_Objective 1_
Reproduce the passage of the currency reform article starting at "In 2048 we won’t" and ending at "at that year.".
_Objective 2_
Answer these from the currency reform article:
(a) Which economist proposed an international currency called bancor?
(b) In what year was the bancor finally implemented?
(c) Which crisis was identified as the worst since the Great Depression of the 1930s?

_Excerpt_
·····
Provocative Demands: A small currency reform with big consequences

“Future workshop” on the financial system

By Bakara Merle

09.10.2019

In a “future for all”, the role of finance will be much smaller than it is today. “Money makes the world go round” will be a thing of the past. Nonetheless, money serves important functions in any economy. Therefore, in our “future workshop”, we also discussed monetary, finance and currency systems. We conducted this workshop with pioneering thinkers from politics, sciences, NGOs and practitioners of alternative banking – as all of these can help to realise alternative concepts for a future society.

In 2048 we’ll see: The international standard currency “bancor”, an international clearing union, fixed but adjustable rates of exchange, penalty interest rates for aggressive trading strategies.

In 2048 we won’t see: Financial crises, disproportionate gaps between rich and poor countries, free exchange rates, speculation on fluctuating exchange rates.

About a hundred years ago, in the Bretton Woods negotiations of the mid-1940s, economist John M. Keynes proposed to introduce an international currency called bancor. Because of its far-reaching positive effects, this idea was repeatedly taken up. It was finally implemented in 2030. To see all that has improved since 2019, let’s take a look back at that year.

2019: The problems

The international economic system was characterised by strong inequality. Further, it was extremely susceptible to crises, which occurred every few years. The international financial crisis of 2007/08 was identified as the worst crisis since the Great Depression of the 1930s, and both crises had wealthy industrial nations at their epicentres. But South America, Asia and Africa, too, witnessed severe financial and debt crises, especially during the 1980s and 90s. These crises threw millions of people into poverty and considerably deflated chances for a just “development” [Footnote: Development is no longer understood as economic growth, but as a process aimed at the well-being of all people within planetary boundaries. This also means that countries or democratic confederations can decide independently on their own policies.].

The reasons for the financial and debt crises in countries that did not benefit from the capitalist system were manifold. In most cases, unjust global infrastructure for production, food, welfare and value creation were responsible. Three aspects were particularly relevant: 1) economically weak countries were dependent on foreign currencies; 2) their currencies were subject to substantial fluctuations on the exchange market; and 3) the unpredictable flux of international investments from external countries destabilized the economies of weaker countries.
·····
_Data provided_
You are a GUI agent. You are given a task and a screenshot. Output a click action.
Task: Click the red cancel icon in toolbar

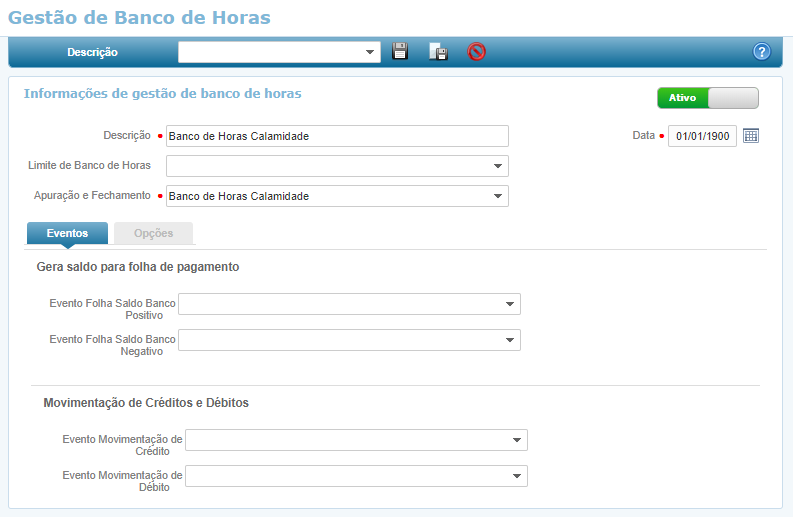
·····
_Solution 1_
In 2048 we won’t see: Financial crises, disproportionate gaps between rich and poor countries, free exchange rates, speculation on fluctuating exchange rates.

About a hundred years ago, in the Bretton Woods negotiations of the mid-1940s, economist John M. Keynes proposed to introduce an international currency called bancor. Because of its far-reaching positive effects, this idea was repeatedly taken up. It was finally implemented in 2030. To see all that has improved since 2019, let’s take a look back at that year.

_Solution 2_
(a) John M. Keynes
(b) 2030
(c) The international financial crisis of 2007/08